Multi media, networks, videoconferencing, rich communication, e-learning

1            Introduction

This paper will examine factors related to implementing network architectures for high performance media communications.   We will start by defining the term “multi-media networks” (MMN).  A MMN is the medium for transporting real-time synchronous audio, video and data between multiple sites.  It should be noted that MMN can also provide on-demand asynchronous voice and video services; however, we will focus on the former, since they are commonly more detaining scenarios.

 

Over the last ten years advances in networking technology and data compressions have allowed for rich media to be transported over multi purpose networks.  However, there has also been a symmetric increase in demands for improved quality of service (QoS), more features for users and lower costs for deployment and operations.  This paper will examine some of the current strategies for deploying MMN’s and will evaluate a working system.  Our goal is to examine how MMN’s are being used in industry and what factors are important to consider during implementation.

 

Some of the emerging applications of multi media networking include distributed education using high quality audio/video and application sharing.  MMN’s are also starting to be deployed to provide medical services to rural areas using telemedicine.  Telemedicine requires that there be a high level of quality of service with respect to the communication channels between doctors and patients.

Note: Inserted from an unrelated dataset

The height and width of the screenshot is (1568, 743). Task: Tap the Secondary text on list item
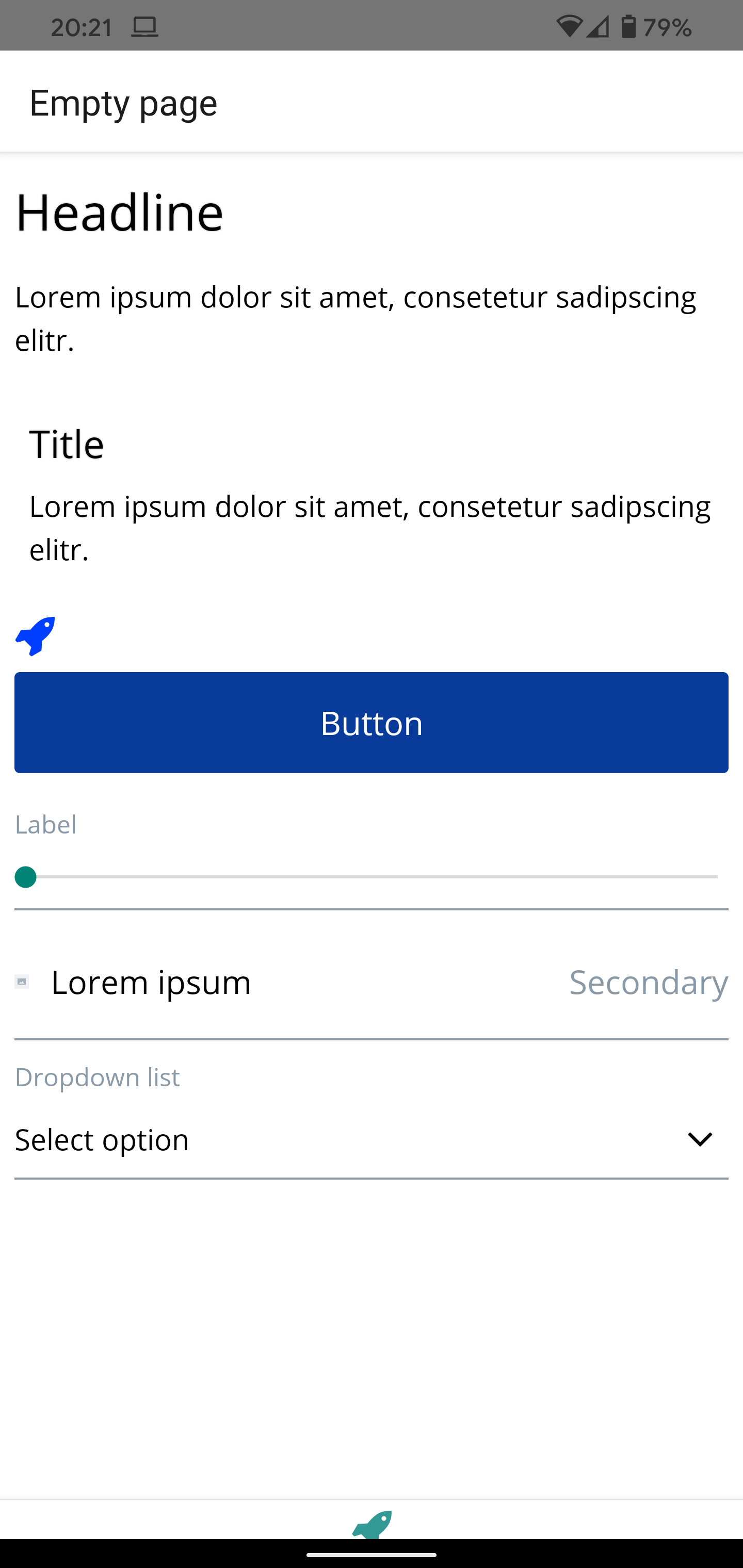coord(649,982)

Indeed the quality of service of a MMN in the case of telemedicine could have an influence on the lives of patients in rural communities.   Another application of MMN’s are residential triple play services (TPS), where residential consumers can combine voice, video and data services to their homes.   Undoubtedly each application of MMN’s will have distinct requirements that will effect their implementation, yet we will examine the intrinsic properties that are similar to many of the applications.

 

This paper will be laid out in the preceding manner.  Section 2 will provide background information about Multi-media Networks architecture.  Section 3 will discuss performance metrics.  Section 4 will summarize some of the multi media protocols.  Section 5 will consist of a case study we preformed.  We will conclude with section 6.

 

2            Network Architecture

There are many different approaches to deployment that can be taken when designing MMN’s. Some of the more traditional approaches utilized leased lines solutions.  This is when an organization rents dedicated circuits from some points to others.  The leased lines are commonly used as the long haul transport networks between distributed sites of an organization.  These transport networks come in many different technology groups such as Asynchronous Transfer Mode (ATM), Frame Relay, Multi-protocol Label Switching (MPLS) and more recently Metro Ethernet.   It is common that MMN’s will span WAN’s that use heterogeneous networking equipment.  Some of the greatest challenges of deploying MMN’s on a global scale are how to integrate the diverse technologies. Specific integration techniques are beyond the scope of this paper; instead we will survey some of the common technologies to provide a background survey. 

 

Frame Relay is an older technology that is used to interconnect network nodes across long distances.  It is a packet switching technology that is primarily used from long haul networks.  For the most part Frame Relay is used to inter connect LAN’s across a WAN. 

 

ATM is also network technology that can be used to implement LAN to LAN connectivity.  However ATM can also be implemented within a LAN.  ATM is suited to MMN’s because they provide support for QoS and are connection orientated [1] [9].   ATM has the concept of Virtual Paths and Virtual Circuits.  An example is the Switched Virtual Circuit (SVC) which is a temporary connection between nodes on an ATM network.  This idea of having an established connection between nodes provides a good level of QoS for MMN’s because they can provide a high level of assurance that the data will flow from transmitting node to receiving node. 

 

MPLS is a perhaps one of the newer technologies that can be used to provide connectivity between LANs.  The primary benefit of MPLS is that it allows data to be transported across circuit switched networks and packet switched networks.  MPLS also allows for Traffic Engineering (TE).  This is important to MMN’s because it allows content to be forwarded across optimal paths.   MPLS also allows us to set up Virtual Private LAN services (VPLS).  This means that multiple distributed LAN segments can be connected so that they appear to function as a single LAN.

 

Metro Ethernet is another newer technology that is used to connect geographically dispersed LAN segments.  Perhaps the greatest appeal of Metro Ethernet is that most Multi Media endpoints use Ethernet as their native transport protocol.  This means that data flows do not need to be converted into other formats to be transmitted between sites.  This has potential to reduce latency and jitter. 

 

In general MMN’s that are based on homogenous network architectures are less complicated and less expensive to deploy.  They also have the potential to be managed in a more efficient manner since they could require less special skilled workers to manage the network.   However even in a homogenous network environment considerations about reliability and performance are still a concern. 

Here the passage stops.